# Proteus Reptile Rescue



## elliottreed (Jan 9, 2008)

anyone know their website
or anyone on here linked with proteus?
x


----------



## coo_kie (Nov 29, 2007)

Reptile rehoming, reptile charity, gifts for reptile lovers

: victory:
I've been there as its just down the road if that helps :lol2:


----------



## shaneo95 (Jan 5, 2008)

where is it handsworth was planning on going saturday was gonna get my bosc from there but not sure if the will have any


----------



## elliottreed (Jan 9, 2008)

it's in handsworth
and thanks coo_kie 
x


----------



## coo_kie (Nov 29, 2007)

It's moved now from handsworth. the one I visited wasn't there anyway and they had recently moved..might of moved again :lol2:

Might be worht giving them a bell and checking out x


----------



## shaneo95 (Jan 5, 2008)

its moved to derby now


----------



## grannykins (Oct 9, 2006)

Theres also a branch of Proteus in Sedgely. Where Cotwall End Nature park used to be. The west midlands branch of the I H S meets there.

=== Exercise tasks ===
1. List every distinct username that posts in the Proteus Reptile Rescue forum thread.
2. Write out the Proteus Reptile Rescue thread from "its moved to" to "S meets there.", switching "Sedgely" to "Dudley".
3. Continue the forum thread about Proteus Reptile Rescue, adding a new post after the last one shown.
The rows that come next have no connection to the forum thread about Proteus Reptile Rescue.

[Saved entries]
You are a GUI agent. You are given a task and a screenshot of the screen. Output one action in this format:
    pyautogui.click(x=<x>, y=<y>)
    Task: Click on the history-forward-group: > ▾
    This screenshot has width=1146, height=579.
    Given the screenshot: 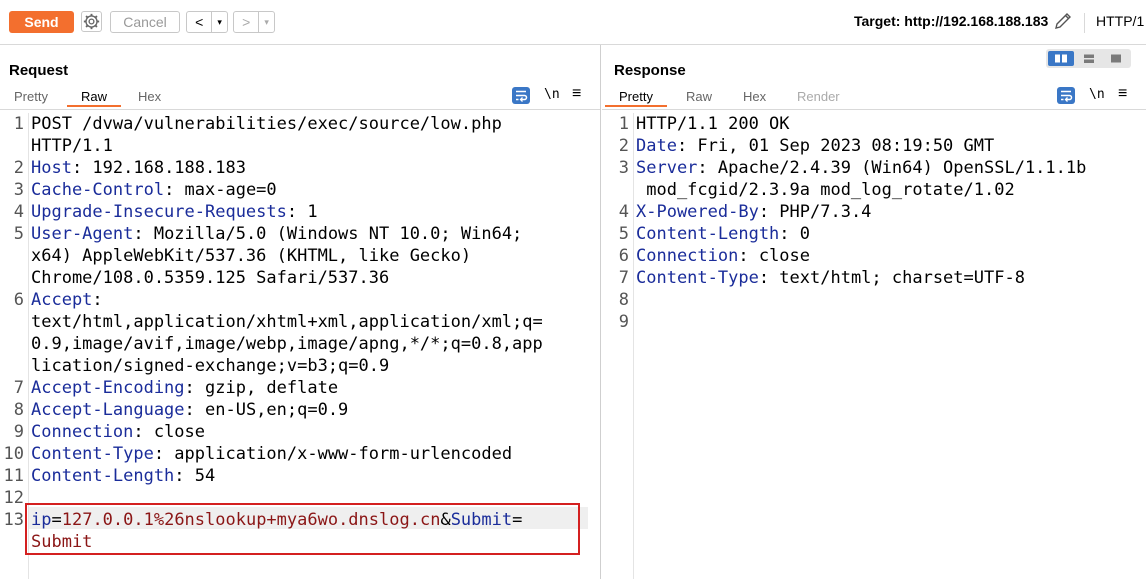 What is the action you would take?
    pyautogui.click(x=254, y=22)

=== Task-by-task outputs ===
1. elliottreed, coo_kie, shaneo95, grannykins

2.
its moved to derby now


----------



## grannykins (Oct 9, 2006)

Theres also a branch of Proteus in Dudley. Where Cotwall End Nature park used to be. The west midlands branch of the I H S meets there.

3.
International Herpetological Society - West Midlands Branch

This link gives you the address.


----------



## NT666 (Mar 2, 2008)

i go to the one in sedgley you can only vist on saturdays between 10 and 4
got alot of corns,kings,rats but the pythons go really quick
to rehome it costs between £35 & £60 depending on what snake 
they have alot of lizards too


----------



## grannykins (Oct 9, 2006)

They also do a home check to ensure you have the correct set up and knowledge before they let you have the animal. Chris, the guy who does the re-homes is very friendly and lets you handle the reps they have up for re-home.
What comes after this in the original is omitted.